Lynch wasn’t much for going down memory lane when asked about his memories of that run.
“It was loud,” he said.
Pressed for more details, Lynch went with, “It was really loud.”
But even if Lynch doesn’t want to relive an all-time moment in Seahawks history, this week is a good time to revisit it if only to remember how much this franchise has improved in four seasons, going from unlikely playoff team with a losing record to top dog in the NFC.
Three years after Lynch had Saints defenders running in circles, the Seahawks have come full circle.
“This is a better team,” defensive tackle Brandon Mebane said. “No doubt about that. This is a way better team.”
Of course Pete Carroll will tell you his team didn’t get here fast enough — he wants to win forever, in case you forgot — but when you consider just four players remain from the roster he and Schneider inherited, Mebane, Red Bryant, Jon Ryan and Max Unger, it’s a remarkably quick rebuild, which has culminated in the Seahawks landing the No. 1 seed and home-field advantage.
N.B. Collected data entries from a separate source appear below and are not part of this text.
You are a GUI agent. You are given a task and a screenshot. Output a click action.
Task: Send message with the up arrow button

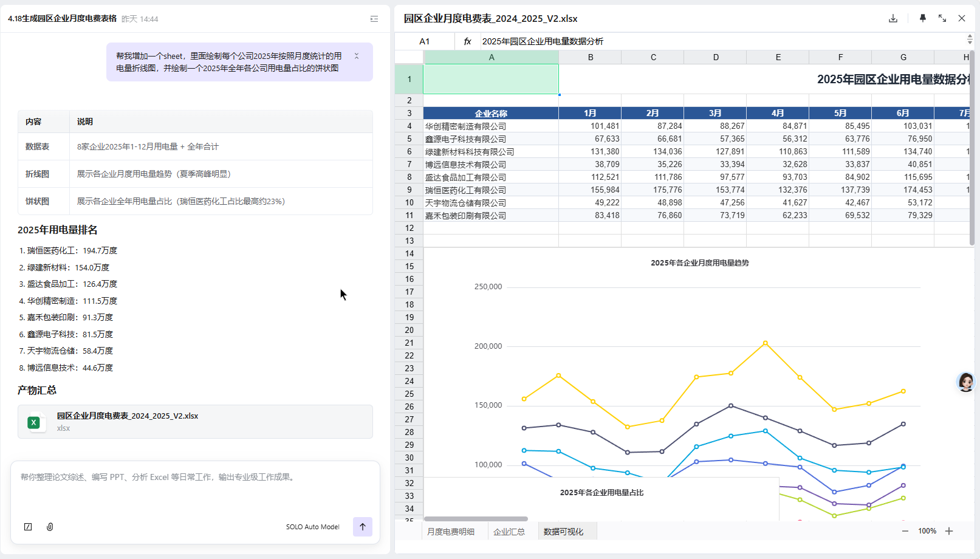pos(362,527)
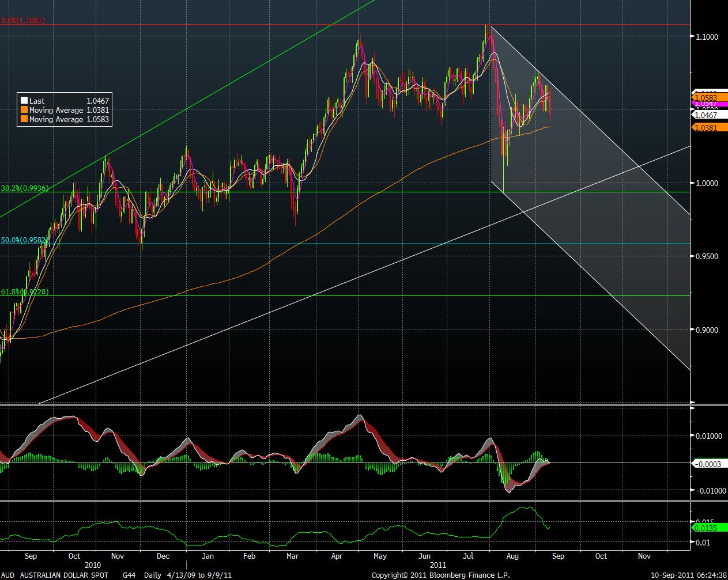Screen dimensions: 728x580
Task: Select the white 1.0467 last price tag
Action: pyautogui.click(x=706, y=115)
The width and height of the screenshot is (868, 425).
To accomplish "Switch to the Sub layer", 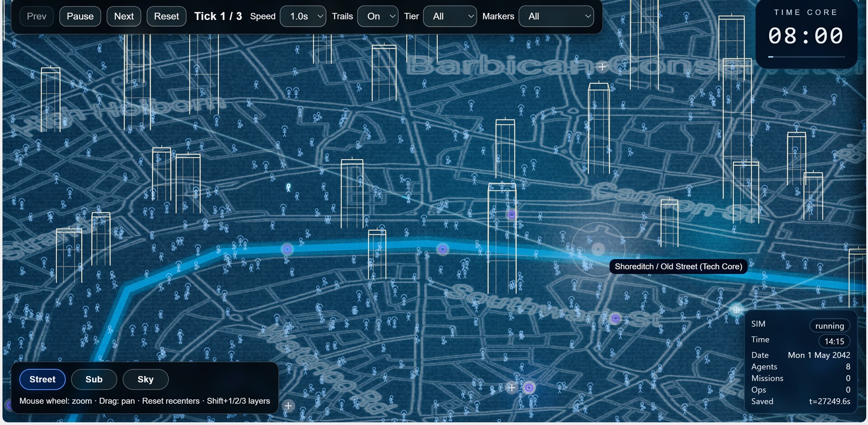I will click(x=94, y=379).
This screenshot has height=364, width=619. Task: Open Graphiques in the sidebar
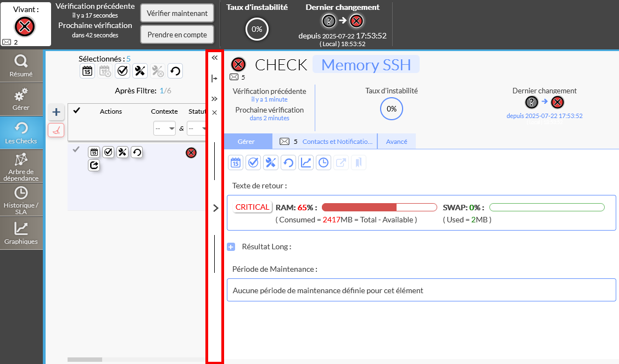[x=21, y=233]
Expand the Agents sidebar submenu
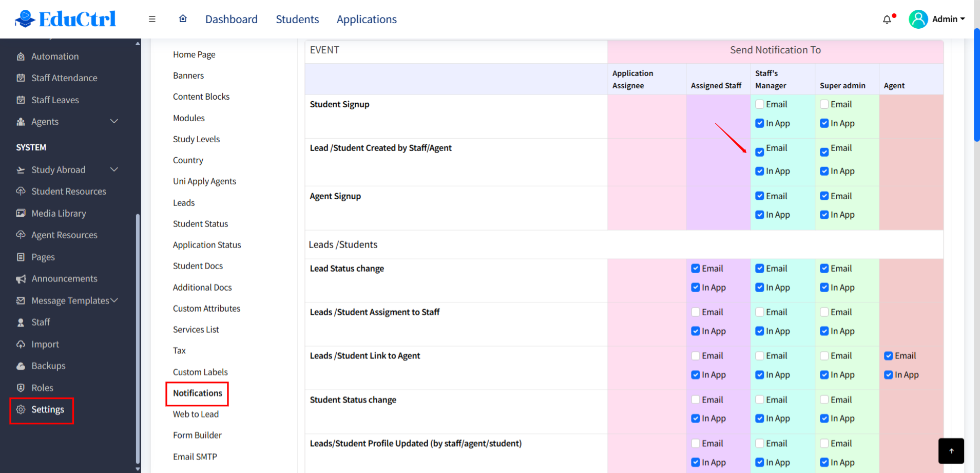This screenshot has width=980, height=473. (114, 122)
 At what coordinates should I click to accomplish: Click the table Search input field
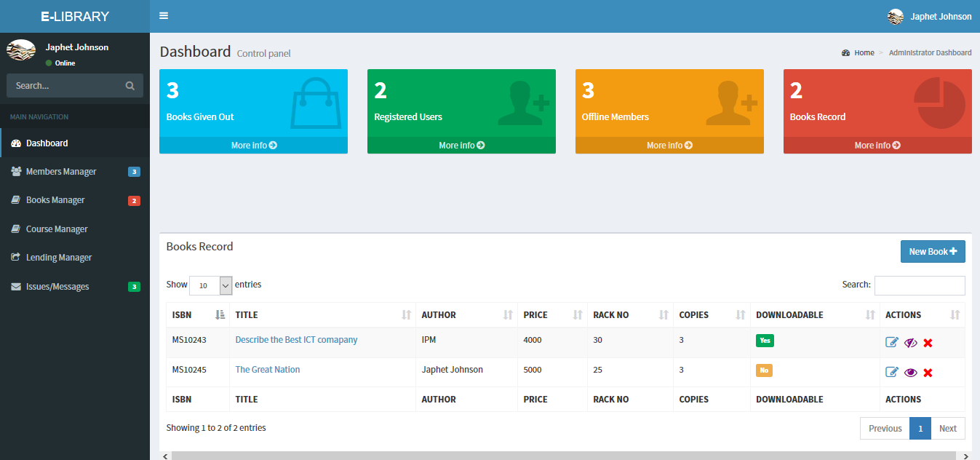tap(920, 285)
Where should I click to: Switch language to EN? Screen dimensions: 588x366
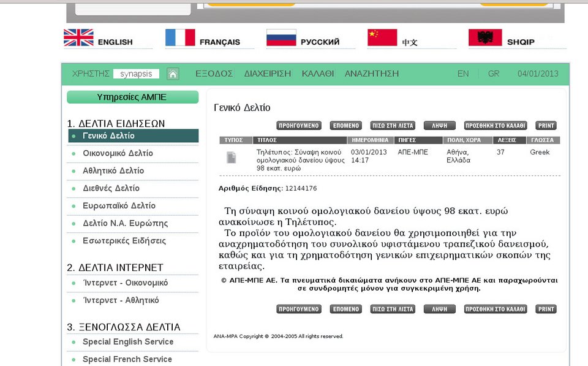463,74
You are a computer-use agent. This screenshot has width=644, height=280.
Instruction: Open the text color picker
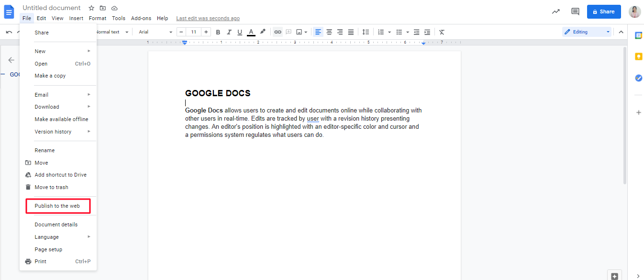pyautogui.click(x=251, y=32)
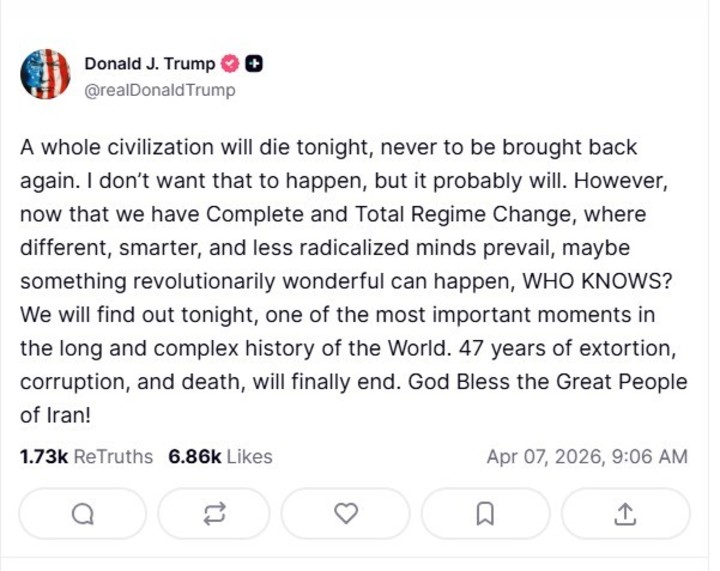Viewport: 720px width, 571px height.
Task: Click the red verified checkmark badge
Action: pyautogui.click(x=230, y=64)

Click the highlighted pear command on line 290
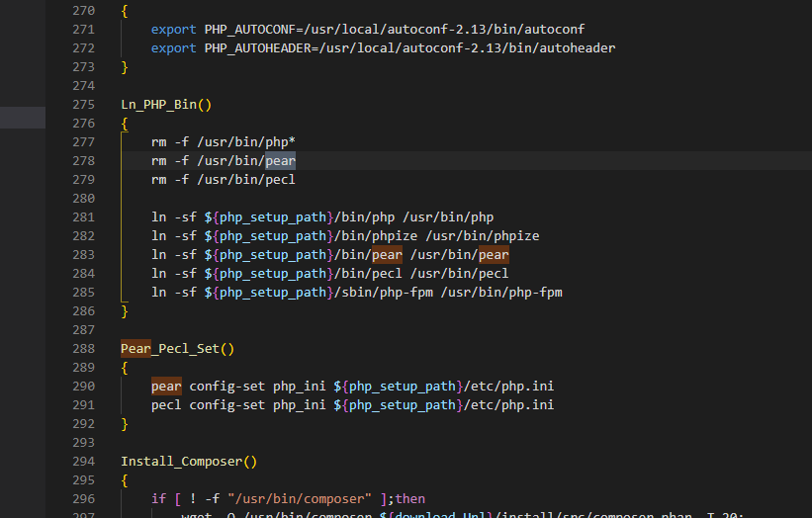click(166, 386)

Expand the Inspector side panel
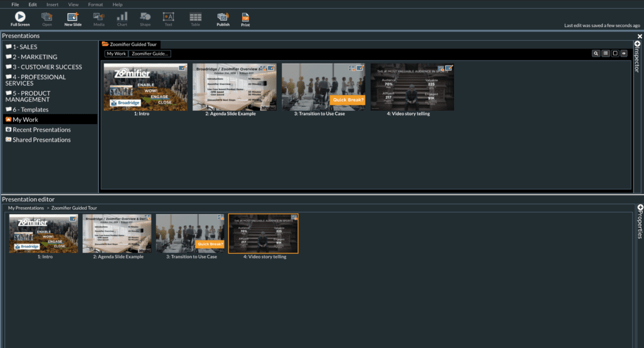tap(638, 57)

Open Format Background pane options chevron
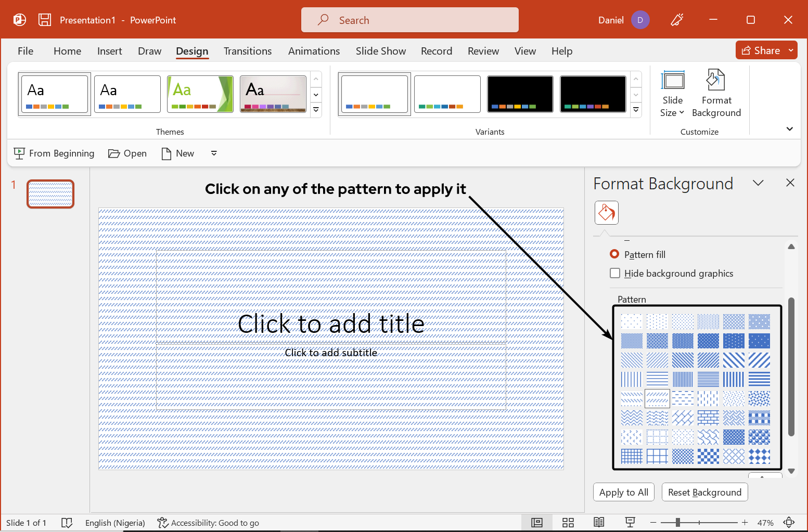coord(758,183)
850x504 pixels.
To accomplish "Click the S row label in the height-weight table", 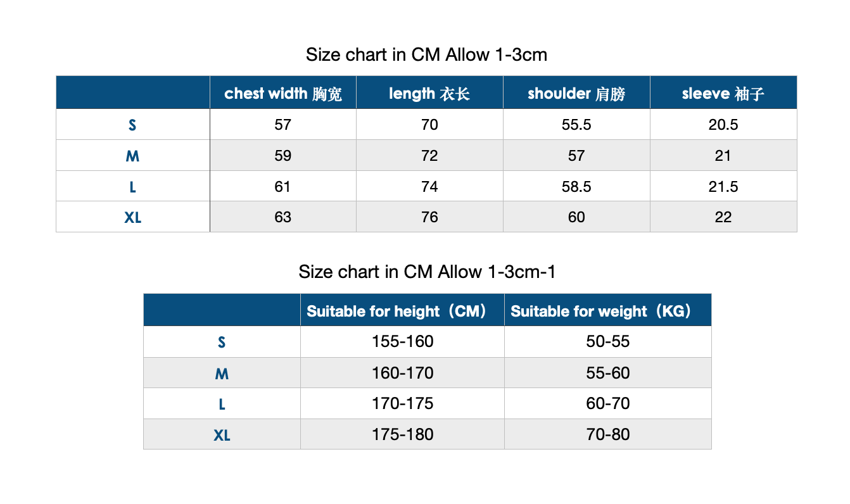I will (x=222, y=343).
Earlier this season, Carroll was asked about why his team had gotten so much better on the road over the past two seasons. There are a lot of things that have played into that, but the biggest, Carroll acknowledged, is that his team in 2010 and the early part of 2011 simply wasn’t that good wherever they played.
“We weren’t playing very well, and when you don’t play very well you get your butt kicked,” Carroll said in October. “That’s happened in the first year. There were some bad games, even to the first half of the second year I guess. It’s really just getting your football in order.”
The Seahawks have their football in order, and in a way, that Lynch run was the launching point. As Carroll noted, the turnaround didn’t really start until late in the 2011 season, but in Lynch, a player the Seahawks acquired midway through the 2010 season, they found their identity.
For a moment three years ago, their identity was unstoppable, but now, the much improved Seahawks don’t need once-in-a-lifetime moments or four-touchdown performances from their quarterback; they just need to be themselves to win a home playoff game against the Drew Brees-led Saints.
Like Marshawn Lynch three years ago, the Seahawks’ rebuild has covered a lot of ground.